No, the Ensign Scandal Is Not Like a 'Bad Romance Novel'

Associated Press
Elspeth Reeve 2,866 Views May 13, 2011

Hours after the Senate Ethics Committee released its 68-page report on former Sen. John Ensign's affair with his best friend's wife, one analysis of the saga has emerged:  that the whole thing is like "a bad romance novel." Teagan Goddard noticed this meme, with the Las Vegas Sun, Washington Post, and Las Vegas Review Journal all describing the tawdry events detailed in terms like "juicy drugstore paperback." Well, the meme is wrong. The Ensign drama is nothing like a romance novel.

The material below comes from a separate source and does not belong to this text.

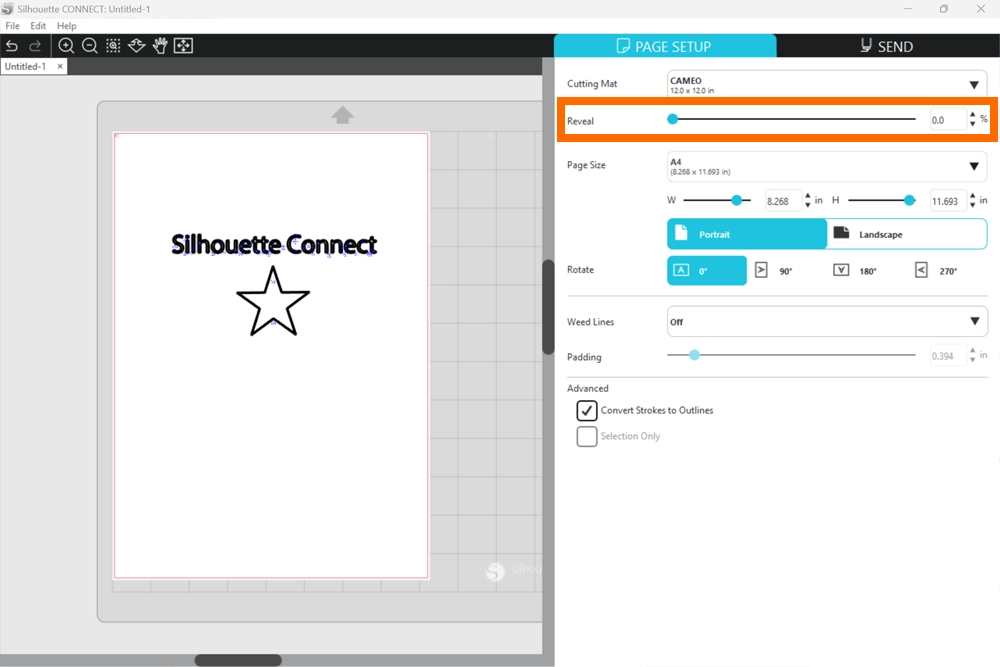Switch to the SEND tab
Screen dimensions: 1000x667
[887, 46]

Romance novels are derided as a formulaic, as though it were an accident of bad writing. But romance authors follow a very particular formula on purpose, as outlined by the Romance Writers of America. Two characters fall in love, face an obstacle, and at the end are rewarded with "emotional justice."

If the Ensign drama were a romance novel, Cynthia Hampton would have been deeply in love with the Senator--instead, she says she kept seeing him because she was afraid he'd fire her and her husband. (Doug Hampton worked in Ensign's Senate office, Cynthia worked for his political action committees.) Ensign would be "dashing" or "handsome" or, at the very least, "trim." And finally, the affair would have been neatly wrapped up in an emotionally just bow, with the pure-hearted lovers together at least, and, oh, maybe a presidential campaign. But the Ensign affair in no way provides emotional justice. Cynthia Hampton was humiliated. And though Doug Hampton was indicted on federal ethics charges; the feds dropped their probe of Ensign.

Romance novels offer their 90 percent female audience with an escape from the crushing banalities of real life by giving the heroes a happy ending (and by allowing the existence of heroes). In the Ensign story, everyone behaves realistically (terribly) and the ending is sad. You know, like "good" novels.